Retype the listing word for word, starting at its first line and stopping after the line that contains "Looking at the". Leave the pictures out.

[Stored data entries]
========================================================================

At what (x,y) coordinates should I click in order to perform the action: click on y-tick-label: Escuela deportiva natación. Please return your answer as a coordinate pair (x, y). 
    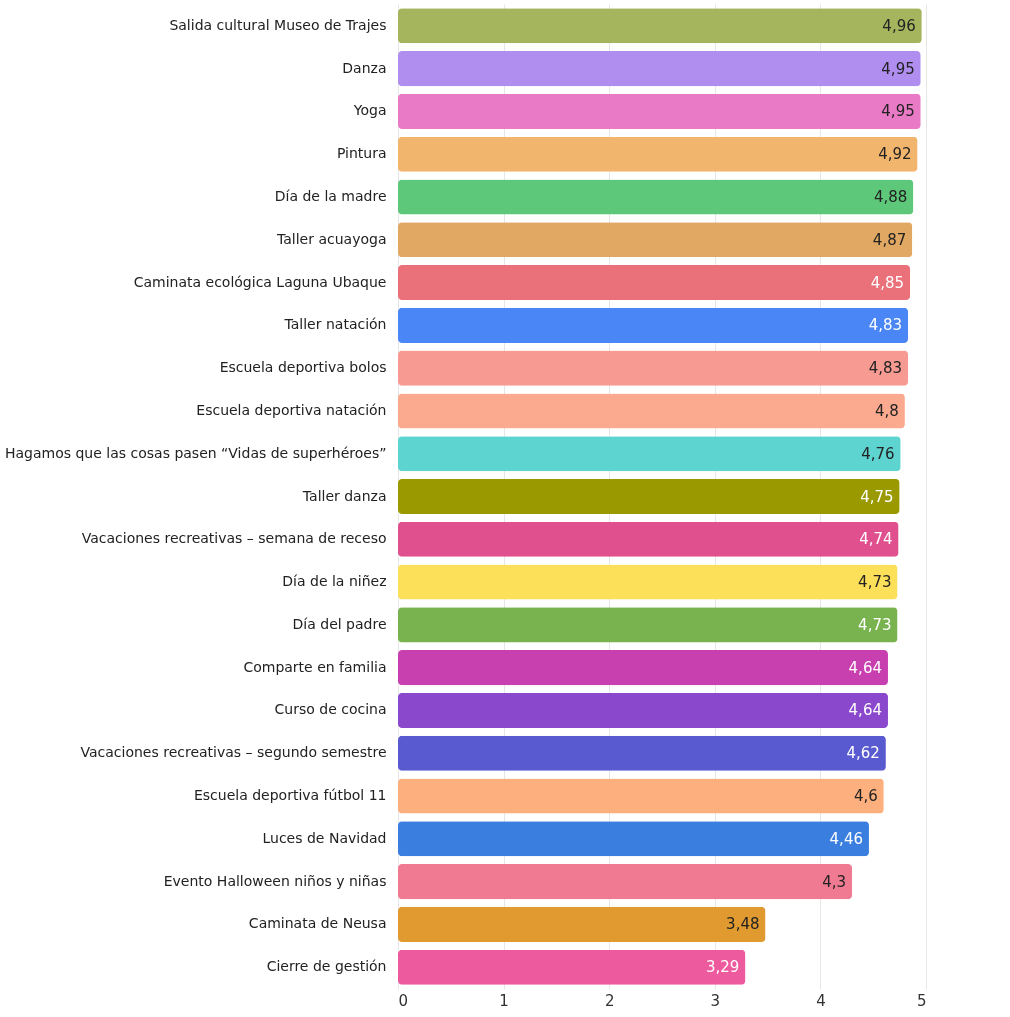
    Looking at the image, I should click on (292, 410).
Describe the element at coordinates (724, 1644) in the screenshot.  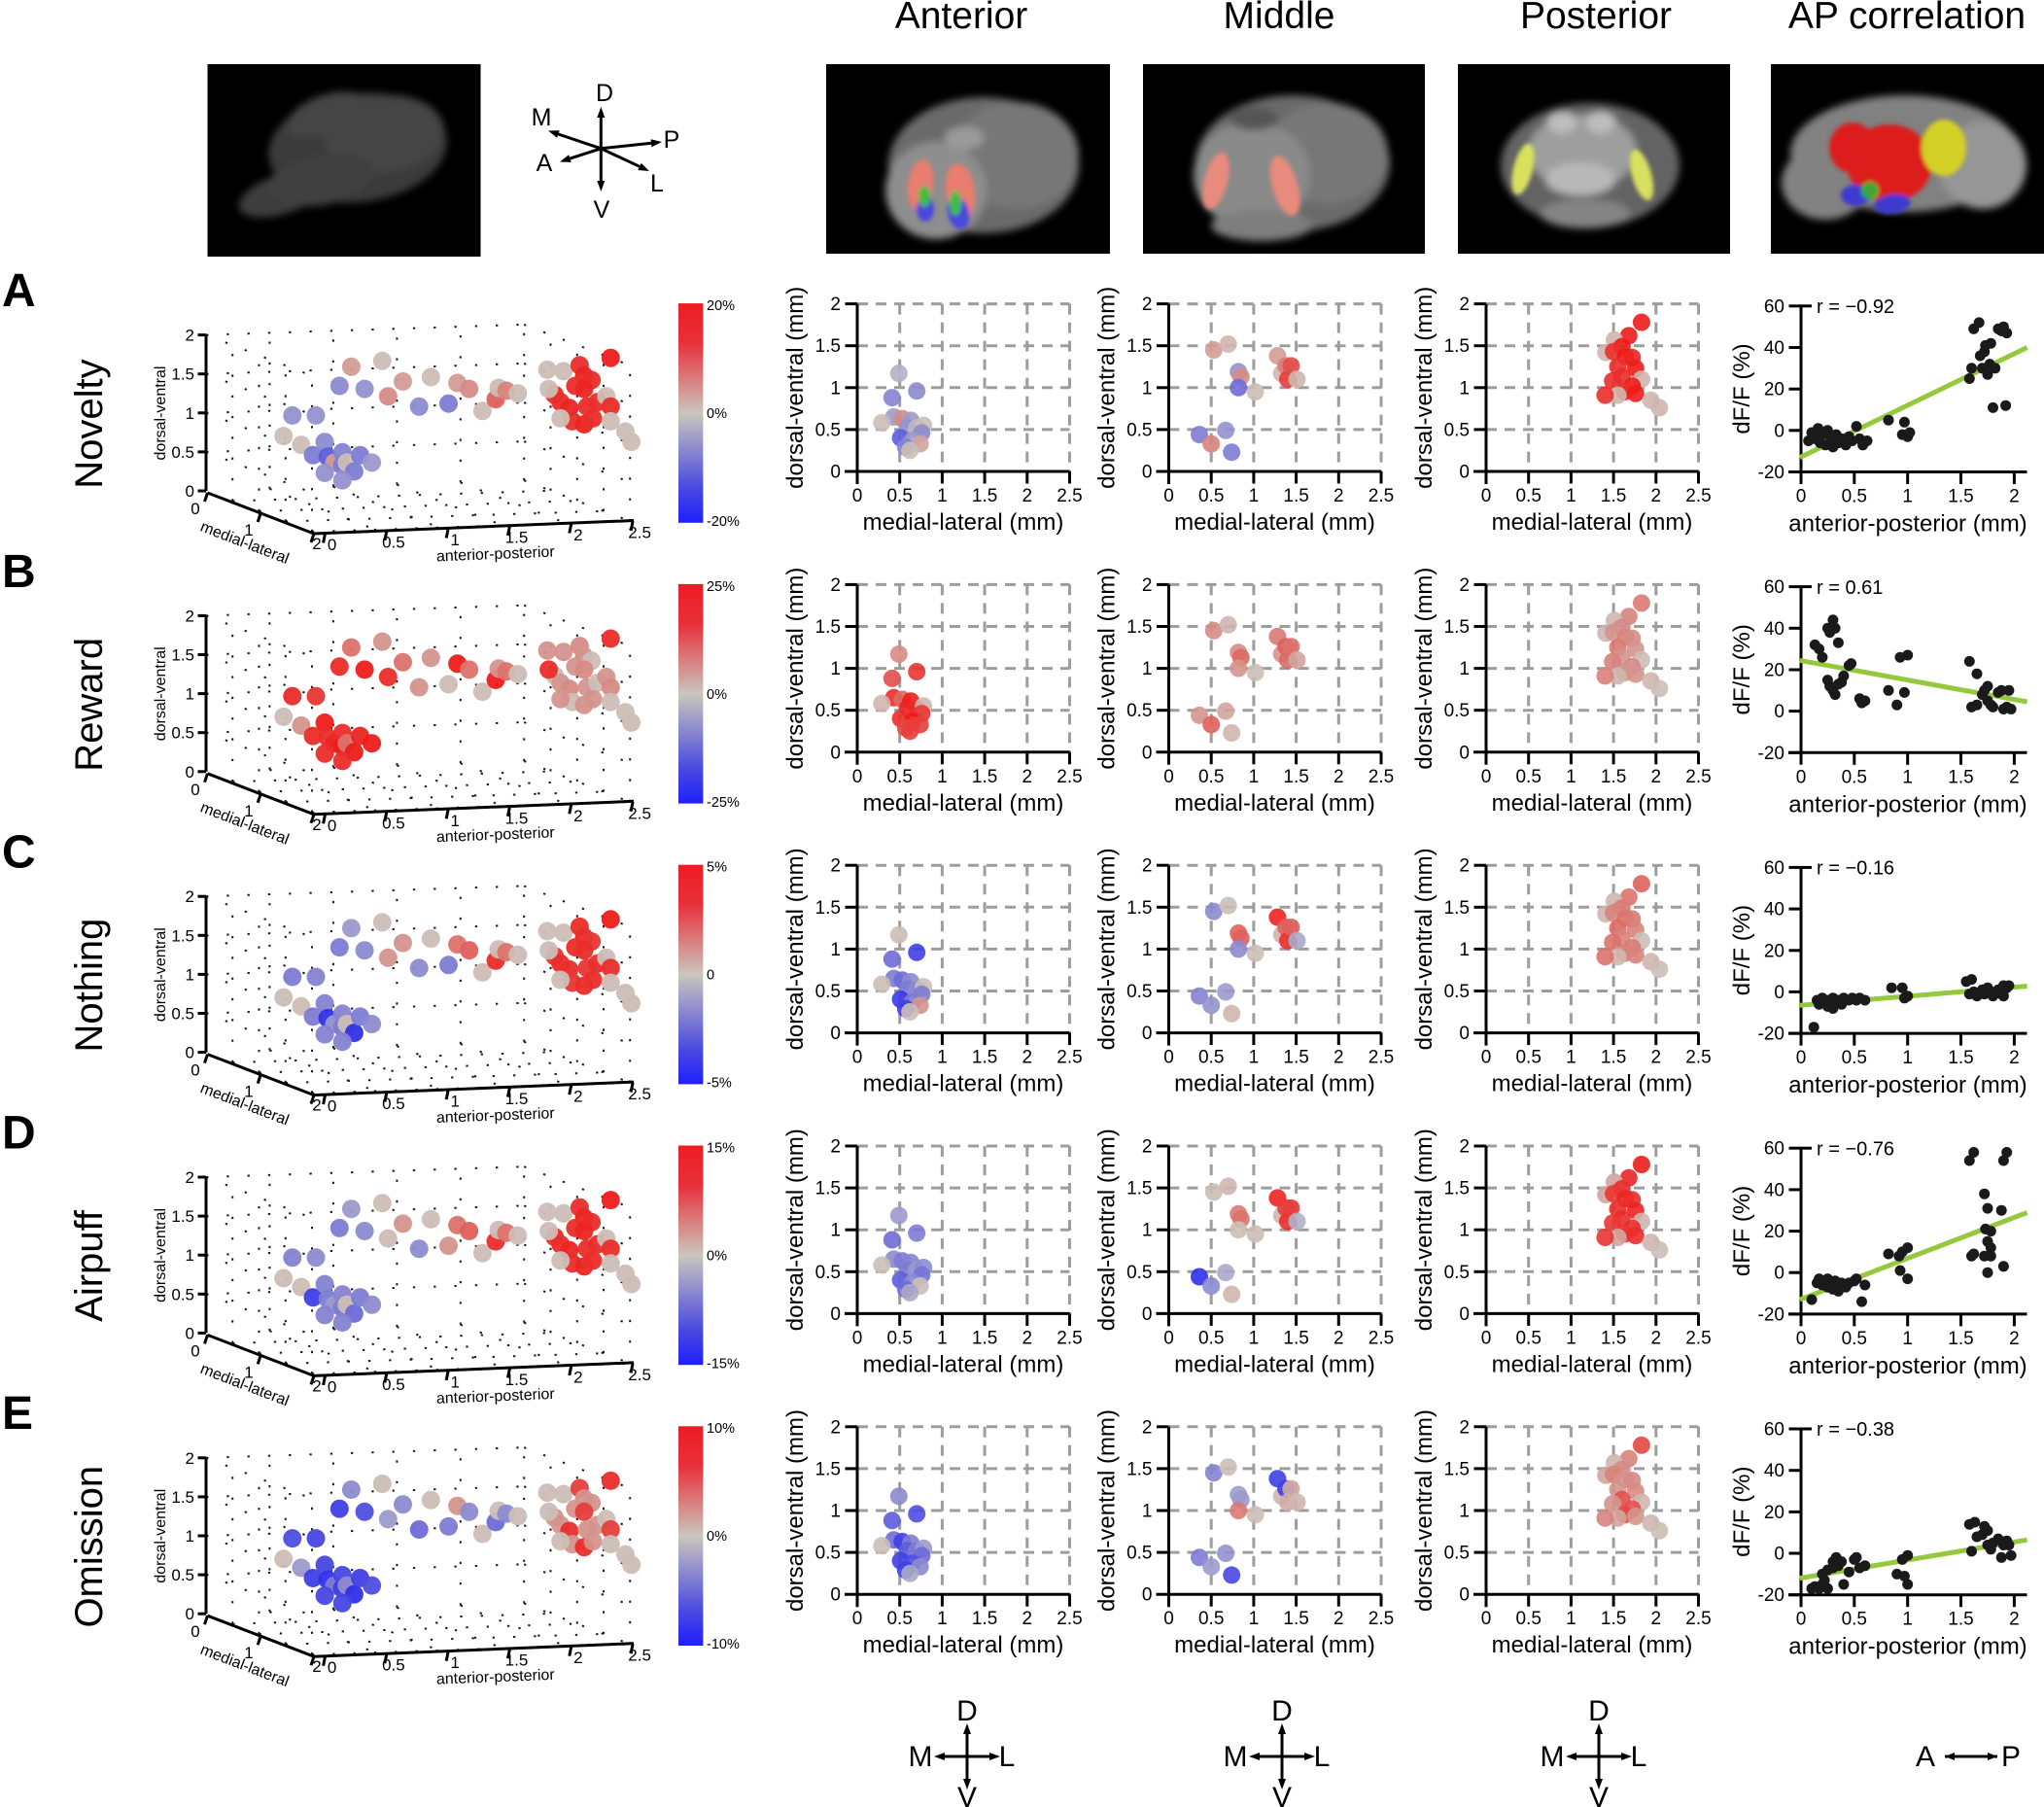
I see `svg-text: -10%` at that location.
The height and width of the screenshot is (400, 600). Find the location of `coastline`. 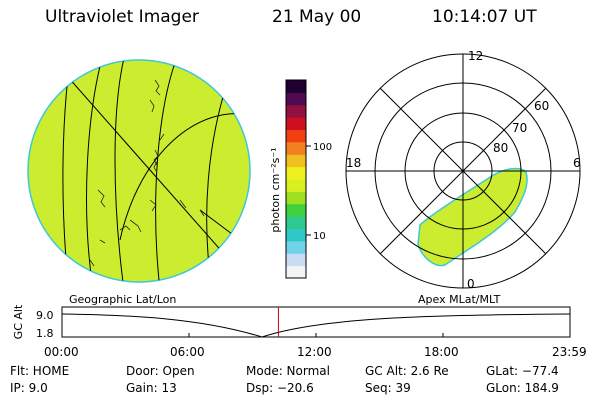

coastline is located at coordinates (147, 173).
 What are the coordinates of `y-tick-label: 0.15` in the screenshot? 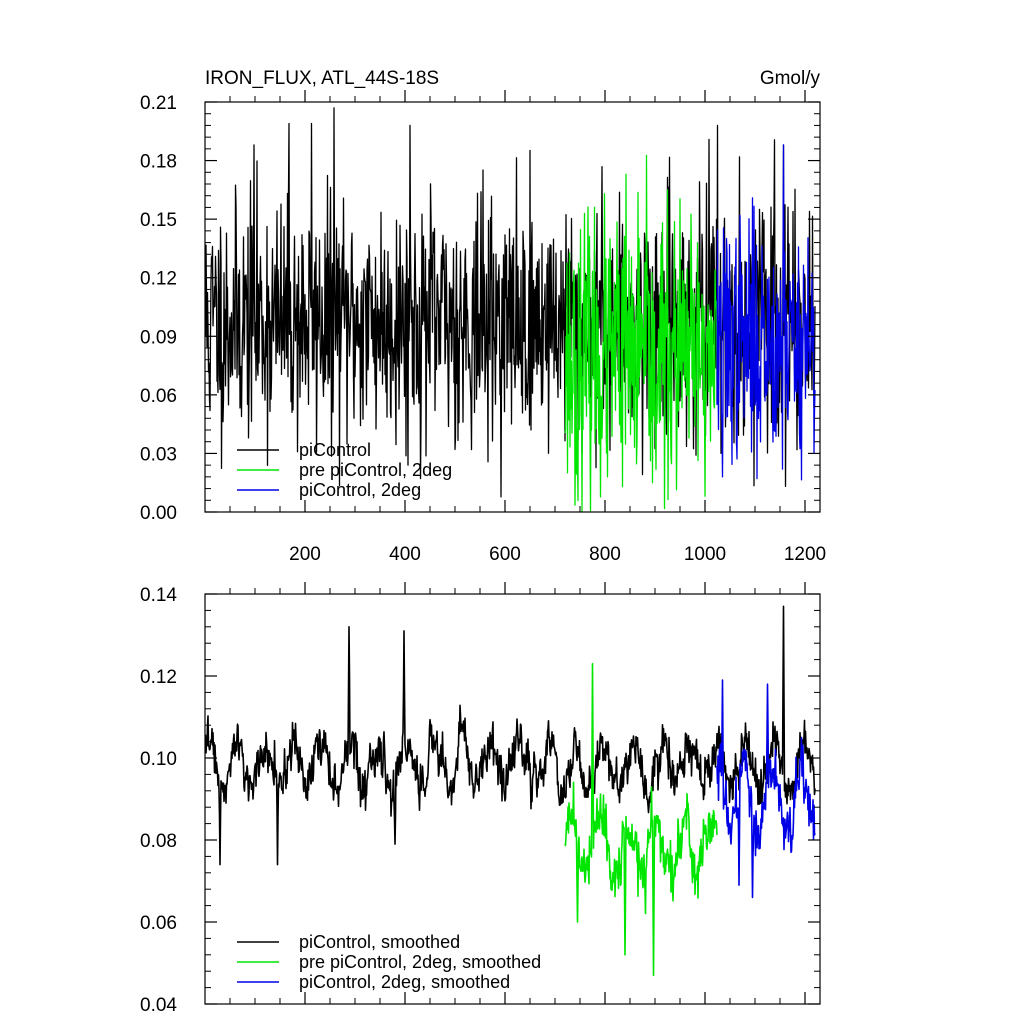 It's located at (158, 220).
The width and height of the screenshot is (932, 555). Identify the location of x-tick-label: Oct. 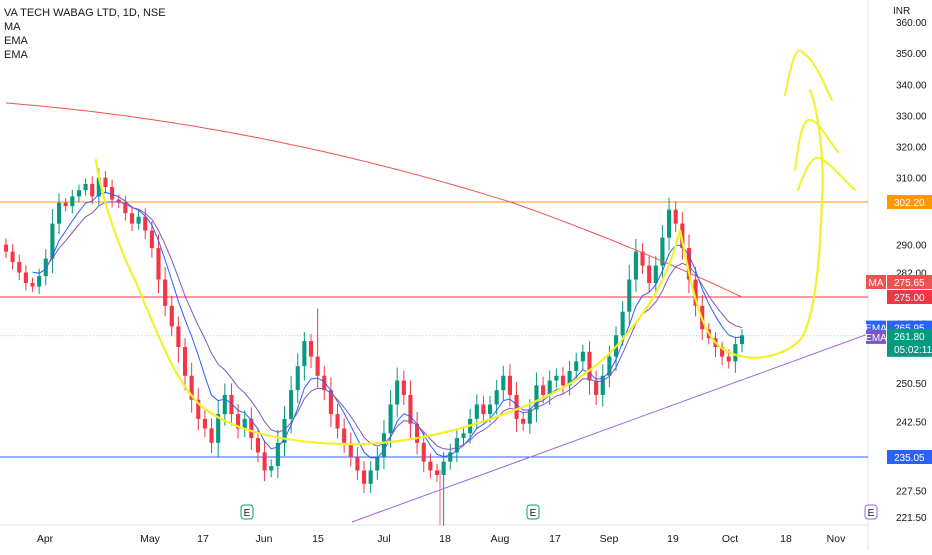
(730, 539).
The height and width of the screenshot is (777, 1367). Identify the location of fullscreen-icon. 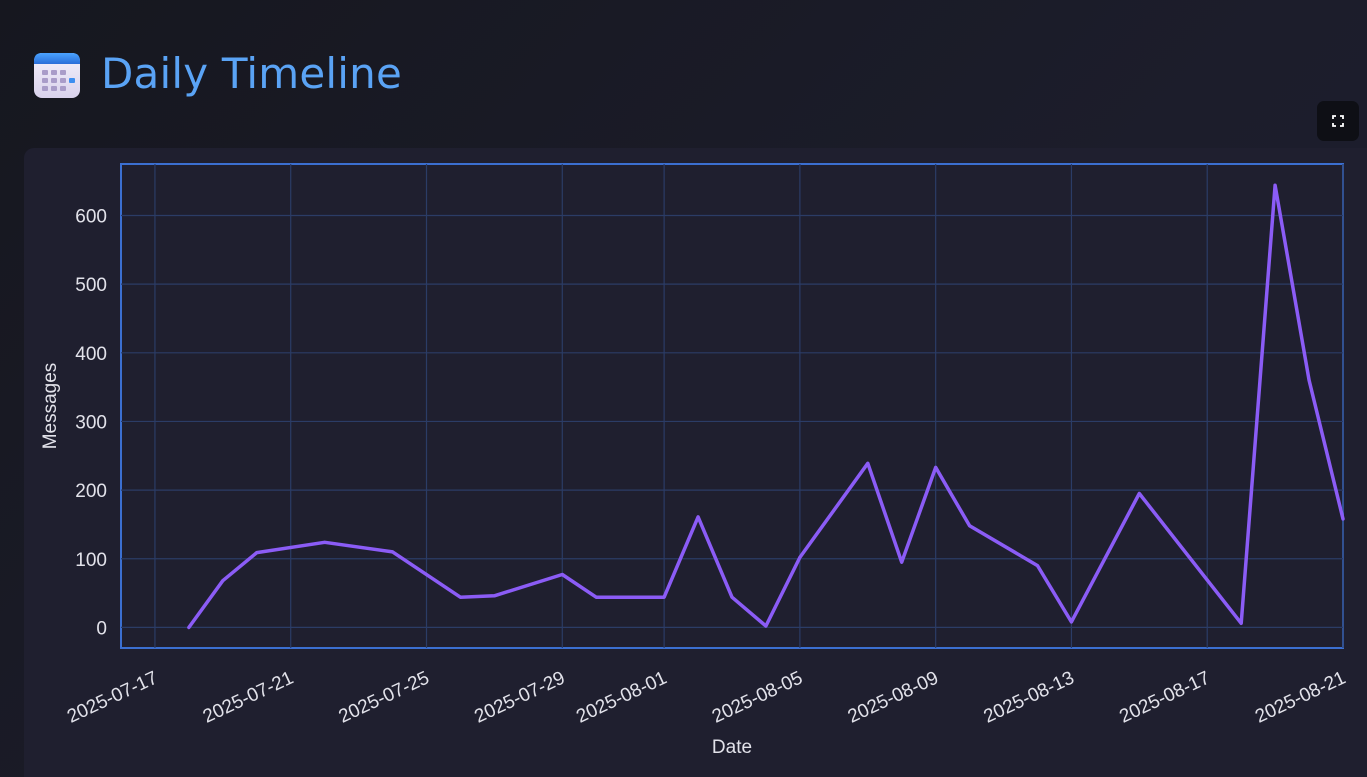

========================================================================

### Solution
At what (x,y) coordinates should I click in order to perform the action: click on y-tick-label: Escuela deportiva natación. Please return your answer as a coordinate pair (x, y). 
    Looking at the image, I should click on (292, 410).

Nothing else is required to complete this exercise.